Exercise instructions |
• a. Reproduce word for word the stretch of the Model Factory workflow passage from "Figure 5. The" through "the data set.".
• b. Carry on the passage describing the Model Factory workflows, picking up right after its last sentence.

Figure 5. The process workflow 1: Load. Here data are extracted from a PostGreSQL database through a series of complex SQL operations.
2. The Transform workflow uses the RDKit cheminformatics extension for KNIME to preprocess chemical structures and compute chemical fingerprints, i.e. create a machine readable representation of the molecule from the encoded structure in the dataset, which will be used to train a machine learning model (Figure 6).
Figure 6. The process workflow 2: Transform. This workflow creates a machine readable representation of the molecule from the encoded structure in the data set.
3. The Train and Score workflow is the most computationally expensive part of the Model Factory (Figure 7). This workflow trains four models with four different machine learning algorithms and optimizes all four of them with a parameter optimization procedure. It is based on a workflow from our recent blogpost on Parameter Optimization. This training step is repeated ten times. Next, the forty trained models (4 ML algorithms x 10 iterations) are scored using the test data and the model with the highest performance is picked for deployment.
Figure 7. The process workflow 3: Train and Score. This workflow trains four models with four different machine learning algorithms and optimizes all four of them with a parameter optimization procedure. The training is repeated ten times. The model with the highest performance is picked for deployment.

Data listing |
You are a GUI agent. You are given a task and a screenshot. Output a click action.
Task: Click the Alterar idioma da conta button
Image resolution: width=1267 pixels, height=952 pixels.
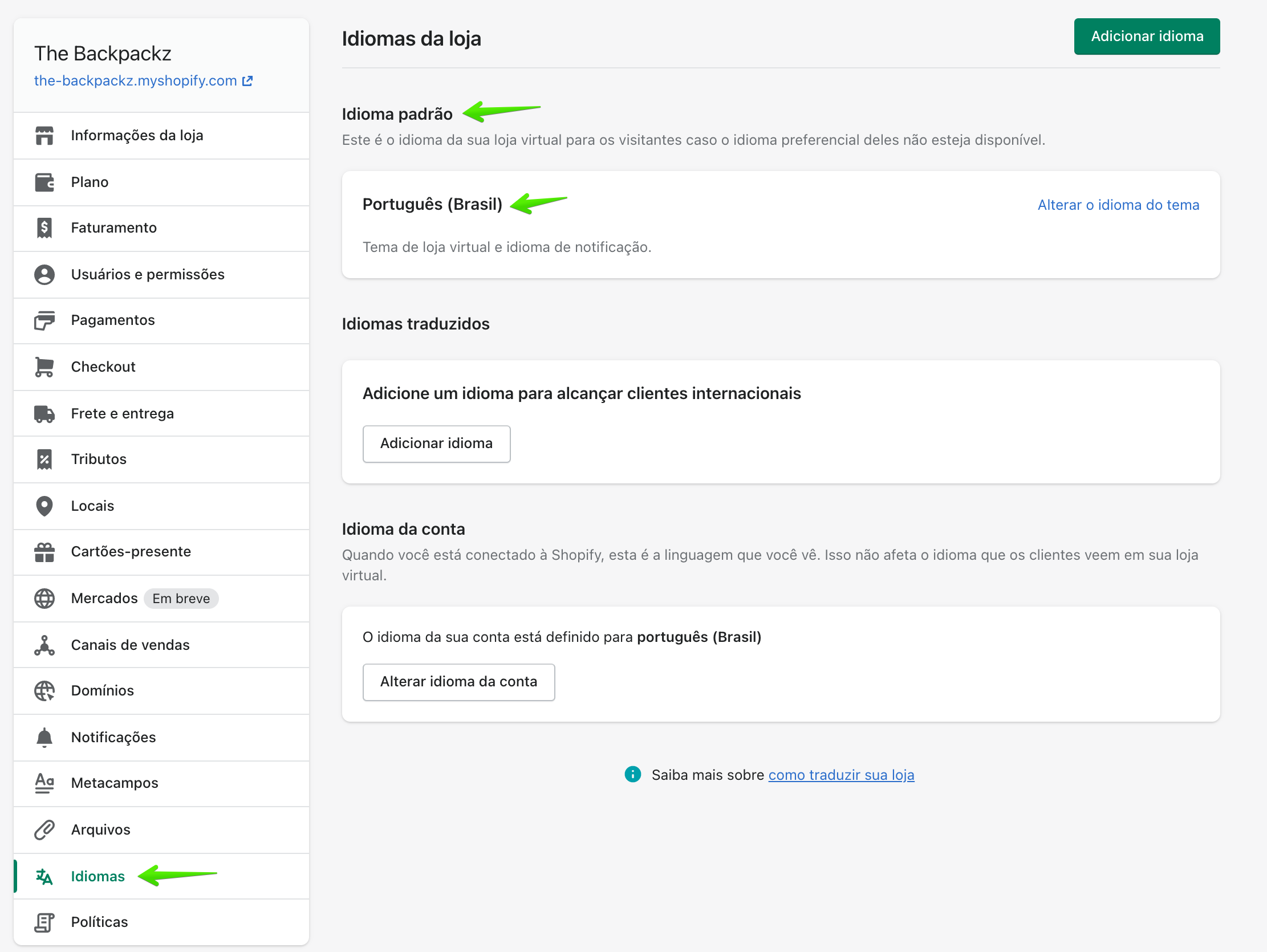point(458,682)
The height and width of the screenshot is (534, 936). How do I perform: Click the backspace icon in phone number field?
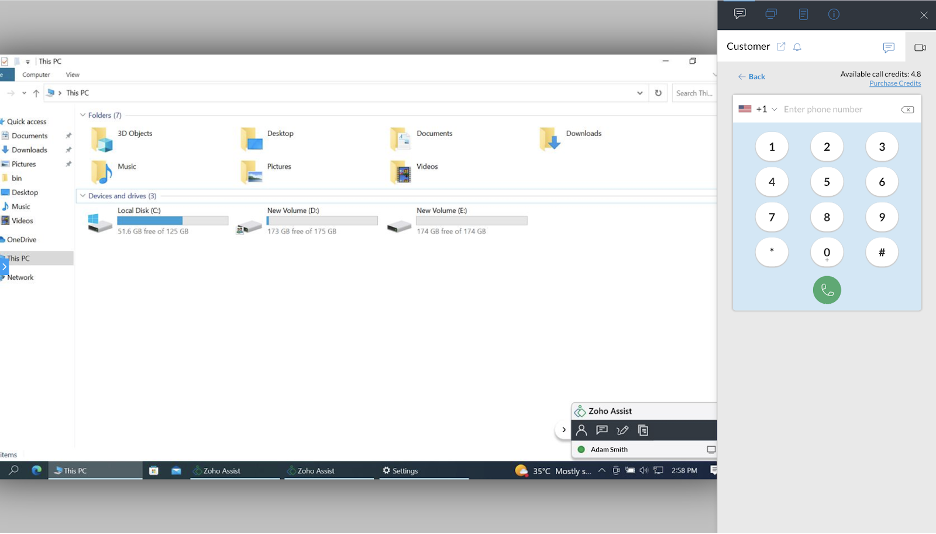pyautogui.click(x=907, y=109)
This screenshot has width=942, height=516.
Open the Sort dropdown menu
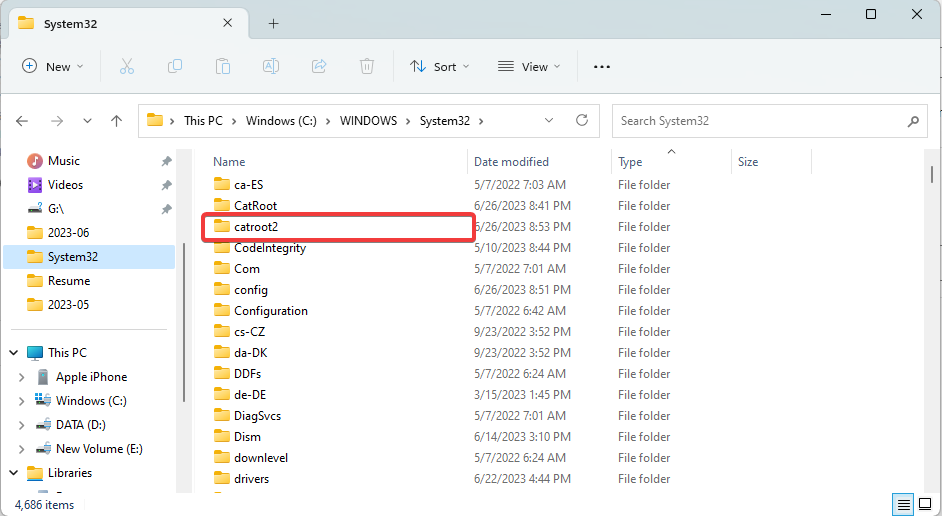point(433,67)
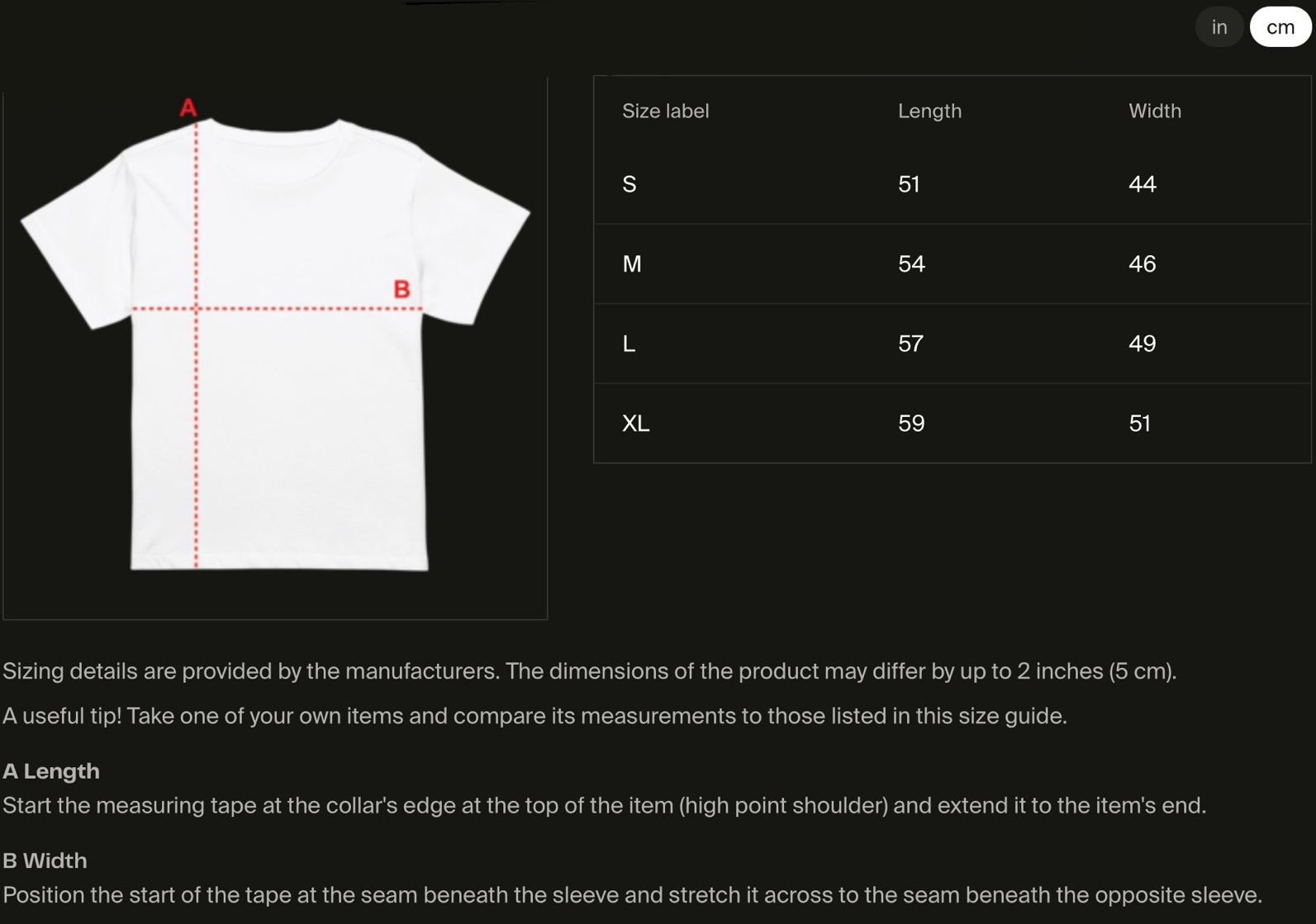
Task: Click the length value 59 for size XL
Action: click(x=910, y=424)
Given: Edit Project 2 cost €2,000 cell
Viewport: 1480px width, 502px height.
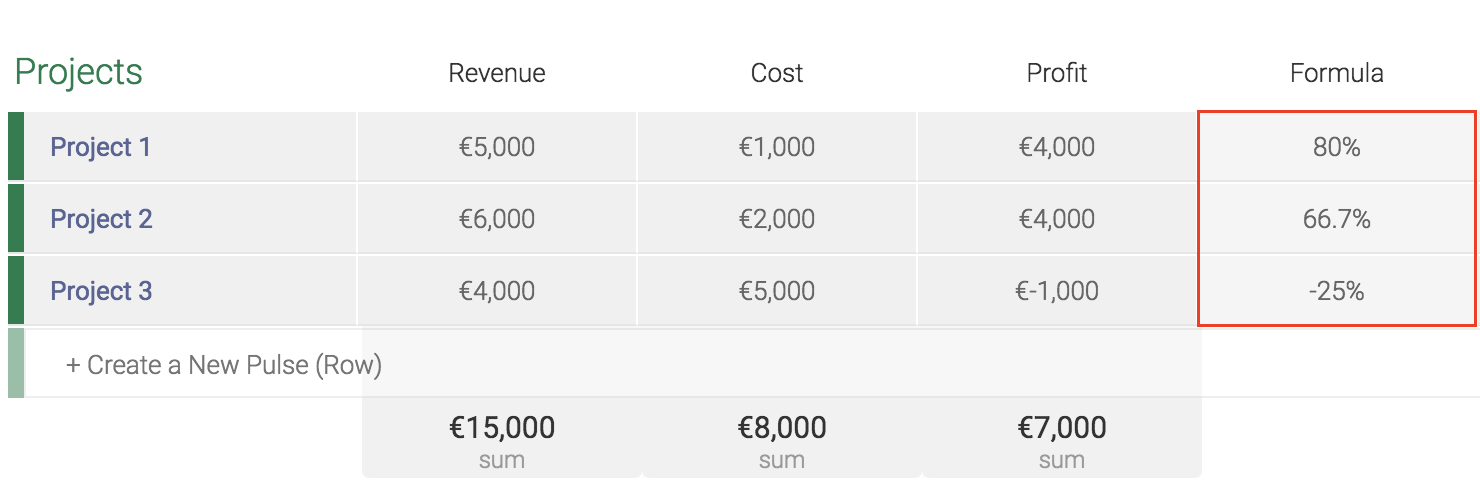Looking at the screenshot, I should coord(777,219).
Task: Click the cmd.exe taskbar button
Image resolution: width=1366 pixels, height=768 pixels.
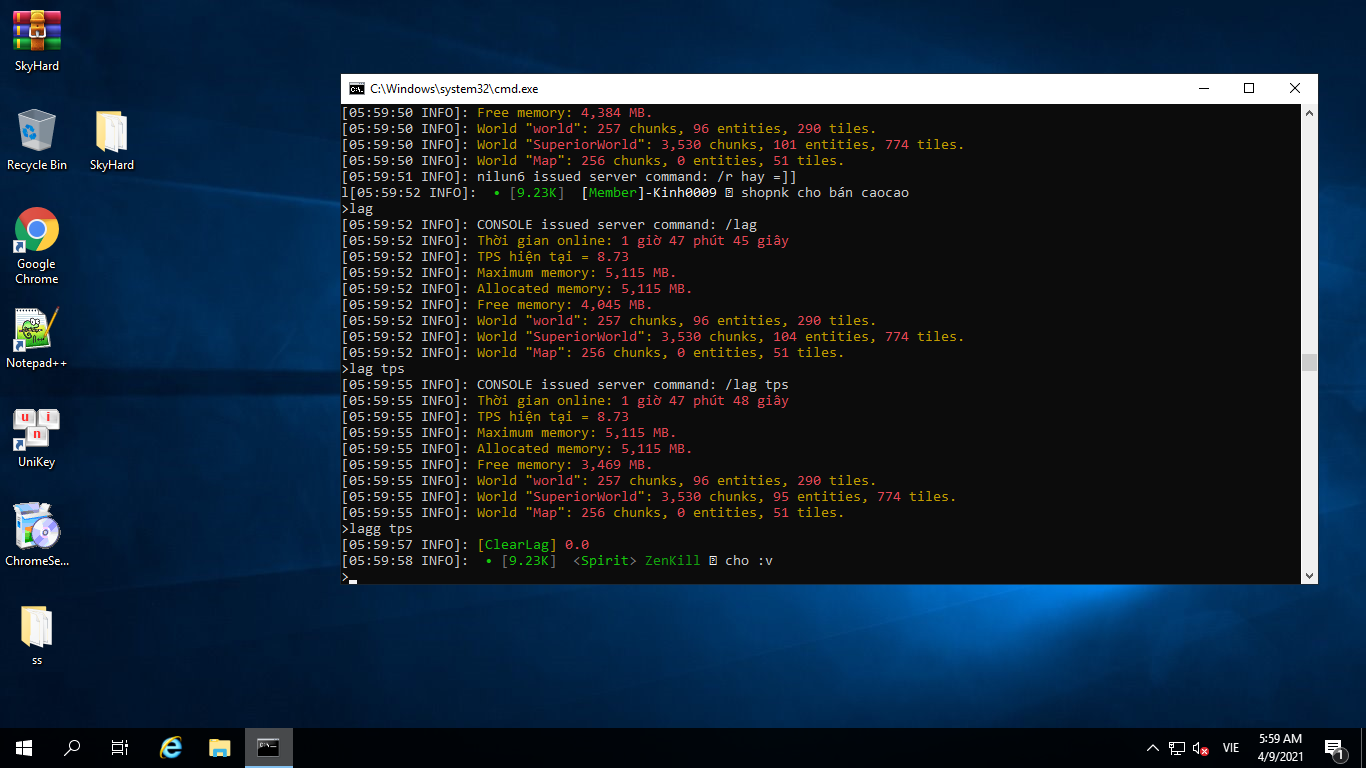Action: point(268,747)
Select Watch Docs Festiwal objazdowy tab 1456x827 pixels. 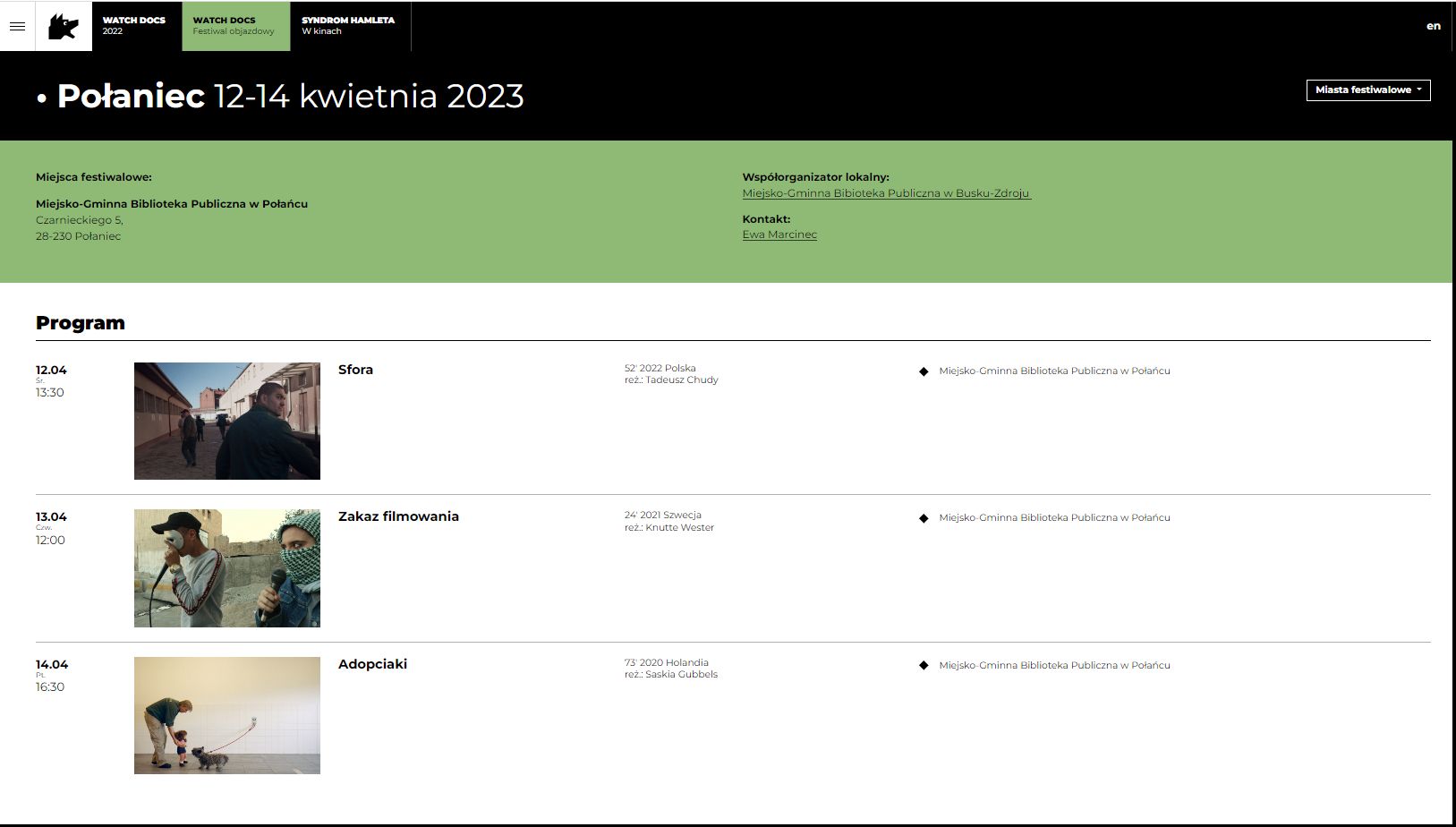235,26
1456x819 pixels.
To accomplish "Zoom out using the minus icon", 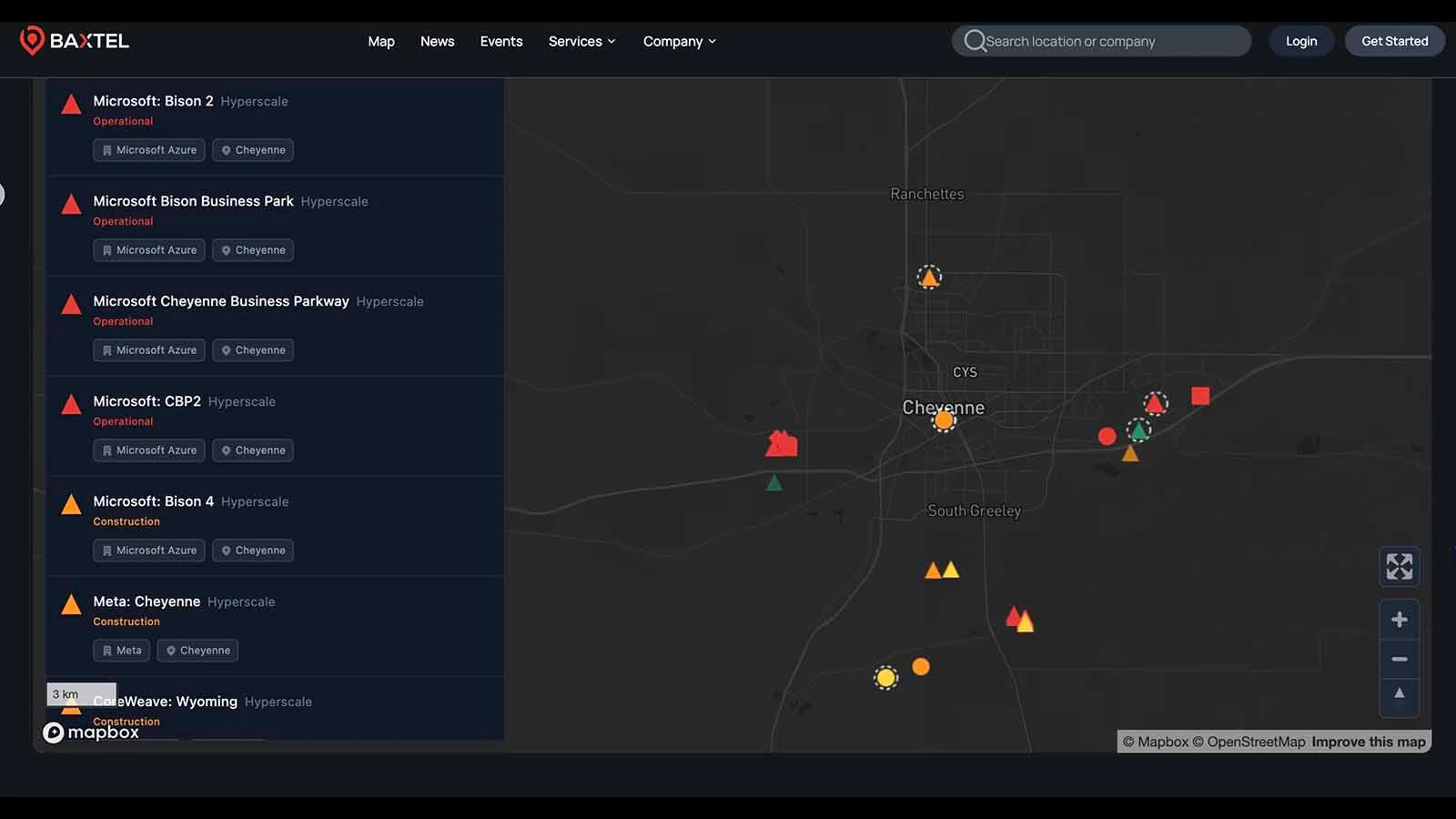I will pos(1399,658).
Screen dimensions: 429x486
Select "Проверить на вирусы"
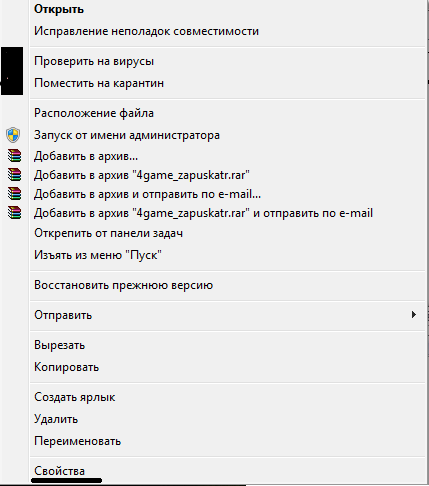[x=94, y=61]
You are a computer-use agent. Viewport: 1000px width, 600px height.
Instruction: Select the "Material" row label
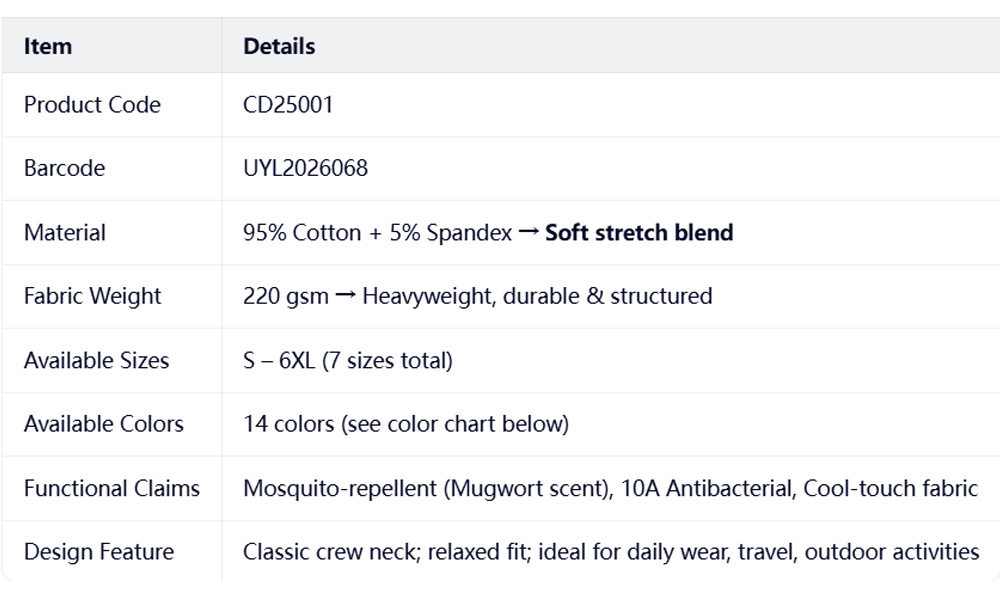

Written responses |
• a.
Figure 5. The process workflow 1: Load. Here data are extracted from a PostGreSQL database through a series of complex SQL operations.
2. The Transform workflow uses the RDKit cheminformatics extension for KNIME to preprocess chemical structures and compute chemical fingerprints, i.e. create a machine readable representation of the molecule from the encoded structure in the dataset, which will be used to train a machine learning model (Figure 6).
Figure 6. The process workflow 2: Transform. This workflow creates a machine readable representation of the molecule from the encoded structure in the data set.

• b.
The best models and their statistics, along with the statistics of all models that were generated in the Train workflow for a dataset, are saved in the Deploy Metanode of the Monster Model Factory master workflow.
Scaling the Monster
Now that we’ve shared with you how we automated the modeling process for a single dataset, let’s explore how we can scale it up to our Monster Project with 1500 sets. Running that computation on a single machine just isn’t practical, it would take too long. That’s where the new Distributed Executors feature of KNIME Server comes into play. Using a template to deploy the whole infrastructure in the cloud using Amazon Web Services (AWS) takes just a couple of minutes, and allows adding more executors to the calculation as needed using an auto-scaling group. (Figure 8).
Figure 8. Deployment of the Monster Model Factory on Amazon Web Services (AWS)
To take advantage of the multiple available Distributed Executors, we added a Parallel Chunk Loop around the process workflows in the master workflow of the Monster Model Factory (Figure 3). This triggers execution of multiple jobs in parallel on separate executors . To make sure the monster didn’t burn up the cluster, we defined the maximum size of chunk in the Parallel Chunk Start node to be the maximum number of executors we wanted to have running at a time.
Executing the Monster Model Factory
You start the execution of the Monster Model Factory by launching the job for the master workflow on KNIME Server. In a few seconds it triggers execution of the process workflows. Depending on the number of available executors, you will see several jobs starting and running in parallel on the server (Figure 9). Once a job is finished, the Factory starts the next job in the queue.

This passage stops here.